### TASK DIRECTIONS
Rewrite the lines below, changing every "icon" to "button" and keeping everything else the same. Leave the pictures out of your answer.

Records for locating described items:

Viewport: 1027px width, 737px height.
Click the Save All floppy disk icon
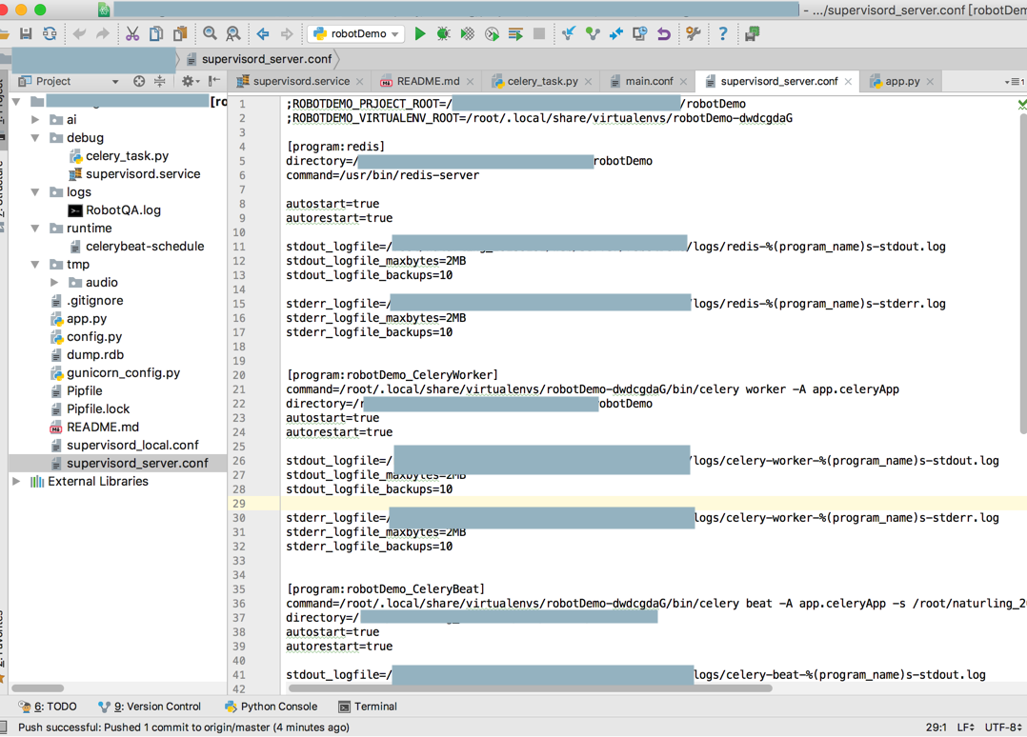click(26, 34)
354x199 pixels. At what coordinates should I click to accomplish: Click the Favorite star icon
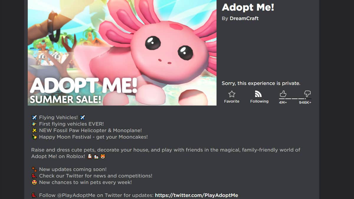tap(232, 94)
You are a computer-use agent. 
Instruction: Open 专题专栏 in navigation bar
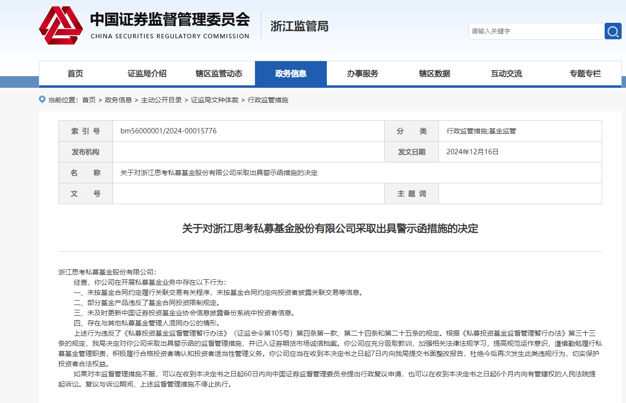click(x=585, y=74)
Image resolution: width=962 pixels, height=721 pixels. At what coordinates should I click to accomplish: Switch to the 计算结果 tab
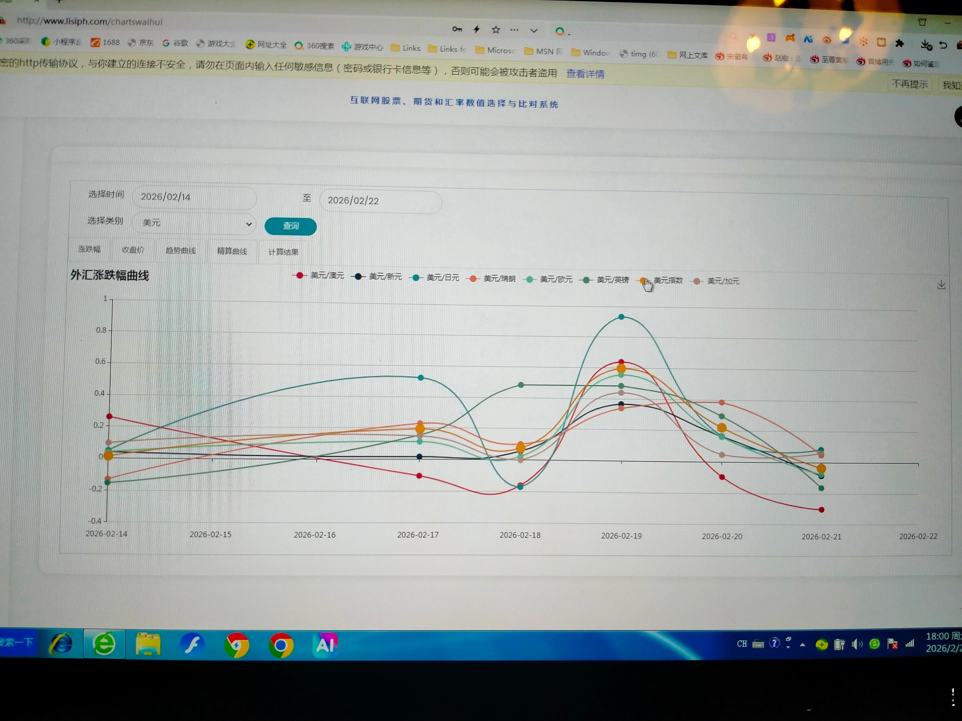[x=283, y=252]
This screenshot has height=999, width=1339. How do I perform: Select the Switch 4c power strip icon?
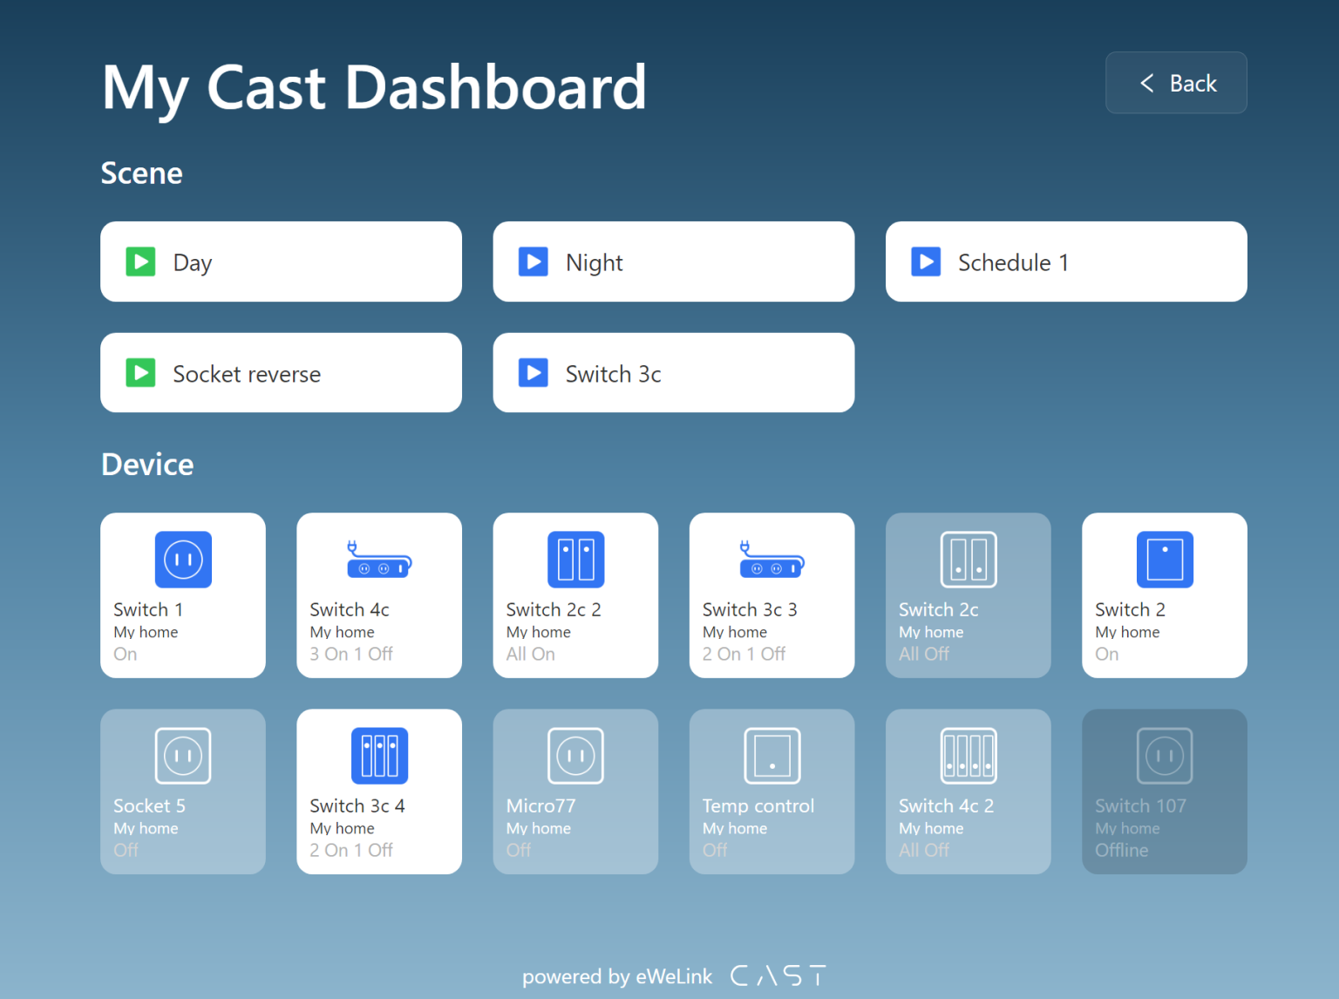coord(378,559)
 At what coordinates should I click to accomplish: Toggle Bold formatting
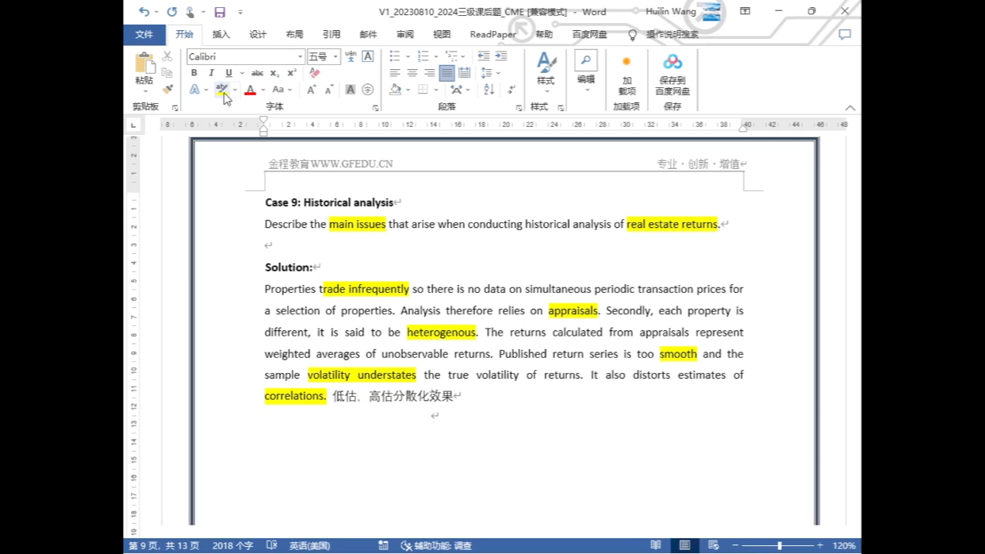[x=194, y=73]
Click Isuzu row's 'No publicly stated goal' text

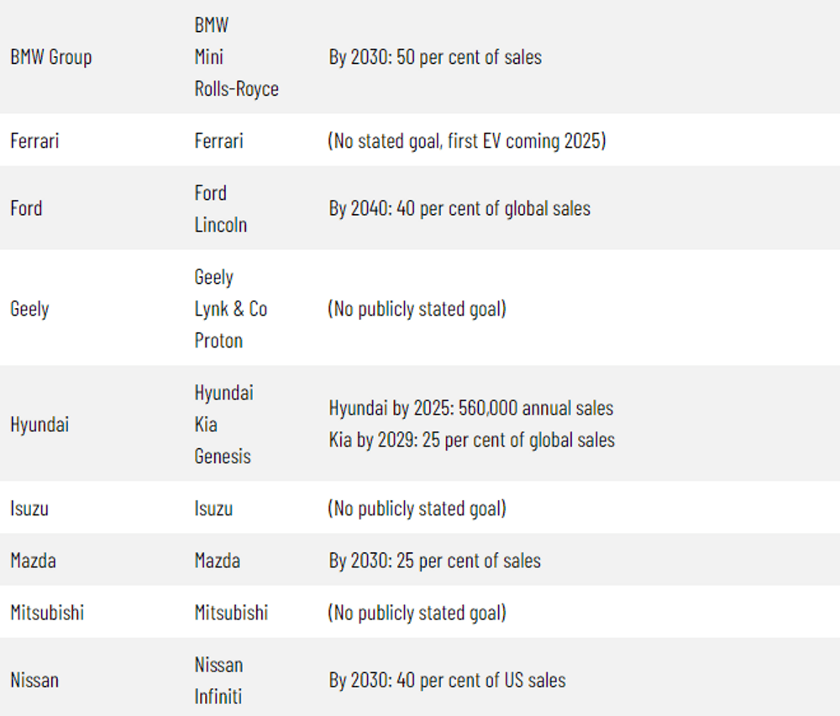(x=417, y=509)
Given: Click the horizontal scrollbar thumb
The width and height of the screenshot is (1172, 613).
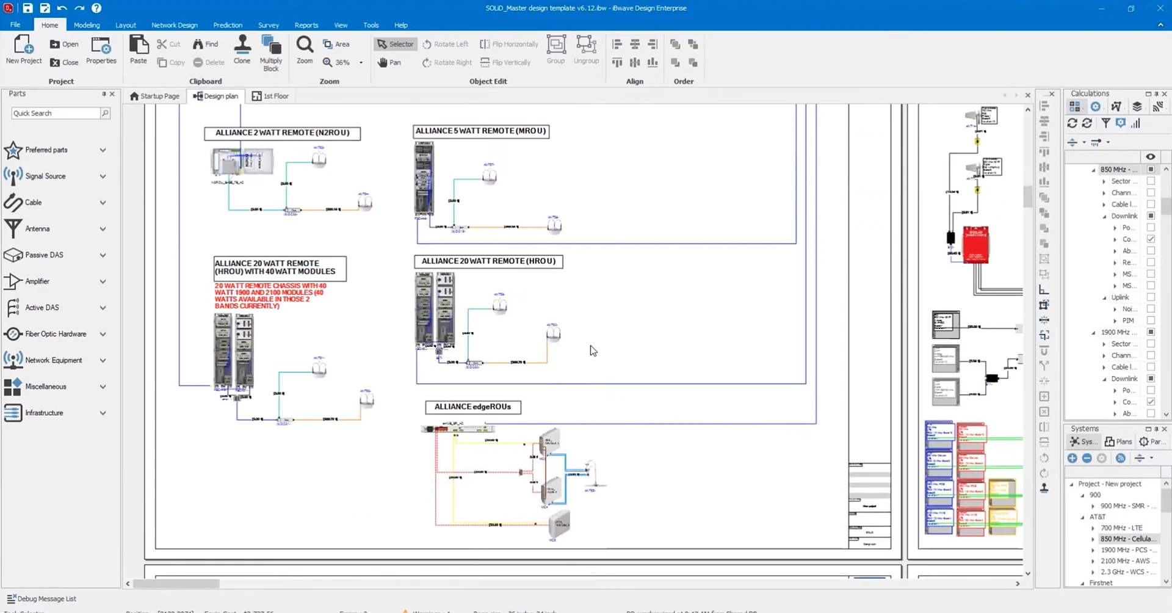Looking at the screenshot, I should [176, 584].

### RESPONSE
Viewport: 1027px width, 737px height.
Click the Save All floppy disk button
click(26, 34)
354x199 pixels. At what coordinates should I click to accomplish: Click the Favorite star button
tap(232, 94)
You are a computer-use agent. 
Instruction: Open 专题专栏 in navigation bar
click(x=585, y=74)
Image resolution: width=962 pixels, height=721 pixels. At what coordinates should I click to accomplish: Switch to the 计算结果 tab
[x=283, y=252]
This screenshot has height=999, width=1339. How do I perform: Select the Switch 4c power strip button?
coord(378,559)
 At what coordinates should I click to accomplish: Toggle Bold formatting
[x=194, y=73]
Click Isuzu row's 'No publicly stated goal' text

(x=417, y=509)
Given: Click the horizontal scrollbar thumb
The width and height of the screenshot is (1172, 613).
Looking at the screenshot, I should [176, 584].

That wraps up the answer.